• 文書の抜粋
◆ ◆ ◆ ◆

こんにちは、元保育士で現在は子育てブロガーの「るー先生」です。
「うちの子、一人でばかり遊んでいるけど大丈夫?」と心配されているママ・パパへ。今回は、保育現場での豊富な経験と、子育てアドバイザーとしての専門的な視点から、安心できるヒントと具体的なアプローチ方法を、たっぷりと、そしてじっくりお伝えします。
もしかして、あなたもこんな不安を抱えていませんか?
- 「幼稚園や保育園に通っているのに、友だちと遊ばない」
- 「公園に連れて行っても、他の子に近づこうとしない」
- 「ずっと一人でブロックやお絵かきばかり…」
- 「もしかして、発達に何か問題があるのでは?」
実は、このようなお悩みは決して珍しいことではありません。
私が保育士として現場にいた頃も、「先生、うちの子ずっと一人で遊んでるんですけど大丈夫でしょうか?」と、多くの保護者から相談を受けてきました。
でも、結論からお伝えします。
一人遊びは、決して問題行動ではありません。
むしろ、子どもの成長に欠かせない、とても大切な時間なのです。
目次
一人遊びが子どもの成長にもたらす
【5つの大きな価値】

集団で遊ぶことばかりが「良いこと」と捉えられがちですが、一人遊びには、その時期だからこそ育つ特別な力が隠されています。
子どもたちが一人で黙々と何かをすることに、どのような価値があるのかを一緒に見ていきましょう。
①想像力・創造力の土台を育む時間
誰にも邪魔されず、自分の頭の中にある世界を自由に表現できるのが一人遊びの最大の魅力です。
おままごとで架空の家族と会話したり、ブロックで未来の街を作ったり。
そこには正解も不正解もなく、子どもは無限の創造性を羽ばたかせることができます。
この「自由に生み出す力」は、将来の表現力や企画力へとつながる大切な土台です。単にモノを作るだけでなく、自分だけの物語やルールを生み出す過程で、物事を多角的に捉える柔軟な思考力も養われます。
②驚くほどの集中力を身につける
好きなことに没頭しているとき、子どもは周りの音も気にならないほど集中します。
この「ゾーン」に入っている状態こそ、集中力を育む最高のトレーニングです。
自分のペースで、納得いくまでじっくりと遊びと向き合うことで、ひとつのことに深く取り組む力が養われます。これは、小学校に入ってからの学習にも大いに役立つ力となります。この集中力は、「自分で遊びを始め、自分で遊びを終える」という自己完結の経験によって、さらに強化されます。
③「自分で考える力」「問題解決力」を育てる
お友だちと遊んでいるときは、誰かが遊び方を教えてくれたり、助けてくれたりすることがあります。
しかし、一人遊びのときはそうはいきません。
「このブロック、どうすればうまくつながるかな?」「どうしたら砂が固まるかな?」といった問いに、自分で考えて工夫し、試行錯誤を繰り返すことで、自然と問題解決の力が身につきます。
これは、大人になったときに直面する様々な課題にも、臆することなく立ち向かうための貴重な経験となります。
④「心を整える」大切なリセット時間
幼稚園や保育園、小学校では、多くの子どもたちと常に一緒です。

◆ ◆ ◆ ◆

• 提供された記録
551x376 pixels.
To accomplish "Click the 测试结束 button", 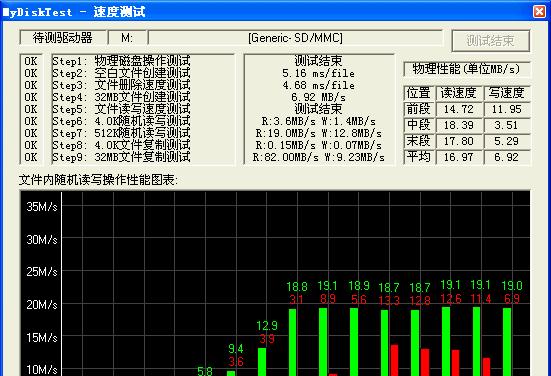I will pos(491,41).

◆ ◆ ◆ ◆

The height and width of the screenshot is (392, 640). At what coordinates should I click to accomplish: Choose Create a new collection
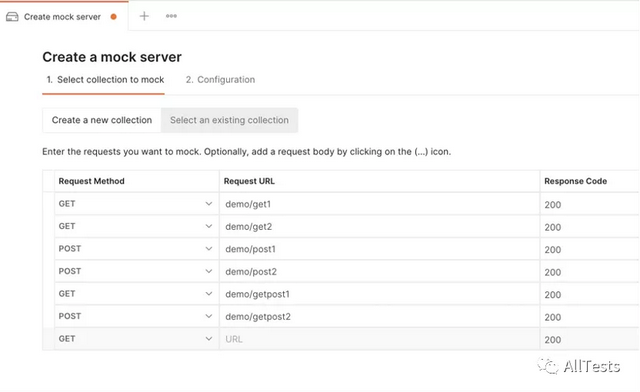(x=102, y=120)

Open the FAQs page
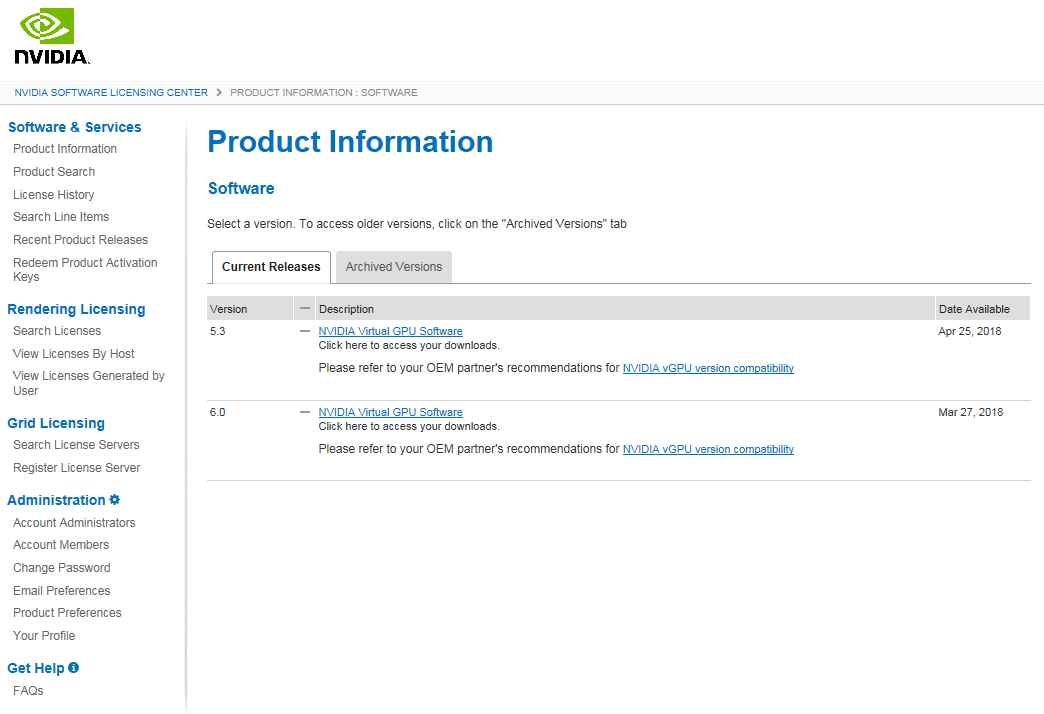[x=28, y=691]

◆ ◆ ◆ ◆

• 作業内容
a – 記録のうち、「The height and」を含む行で始まり「[x=28, y=691]」を含む行で終わる部分を、両端の行も含め、空行を除いて番号付きリストに整理してください。画像は解答から外してください。
b – 一人遊びについての文章を引き継ぎ、最後の文の後から書き進めてください。
一人遊びについての文章と記録のあいだには、何の関係もありません。

• 課題別の解答
a –
1. The height and width of the screenshot is (392, 640). At what coordinates should I click to accomplish: Choose Create a new collection
2. (x=102, y=120)
3. Open the FAQs page
4. [x=28, y=691]

b –
楽しさだけでなく、時にはケンカや先生に叱られるといったストレスを抱えることもあります。
一人で静かに遊ぶ時間は、そうした日々の刺激から離れ、心を落ち着かせ、感情を整理する大切な時間です。
大人が読書や瞑想で心を整えるように、子どもたちは一人遊びで心をリセットしているのです。
この時間は、心のエネルギーを充電する、非常に重要な自己調整の機会と言えます。
⑤「自立心」を育む第一歩
一人で遊ぶことは、自分の好きなことを見つけ、自分で遊び方を決め、自分で完結させるという、まさに自立の練習です。
誰かに頼るのではなく、「自分」という個を確立していくための重要なステップ。
この時期に一人遊びを存分に楽しむことで、「自分は楽しいことを自分で見つけられる」という自己肯定感が育まれます。
【年齢別】
一人遊びの傾向と見守り方のポイントを徹底解説

子どもの発達には個人差がありますが、大まかな目安として、年齢ごとの特徴を知っておくことで、より安心して見守ることができます。
3〜4歳(年少〜年中)
この時期は、まだ「友だちと一緒に遊ぶ」というより、“並行遊び”が主流です。
同じ部屋や空間にいても、それぞれが自分の遊びに夢中になっている状態ですね。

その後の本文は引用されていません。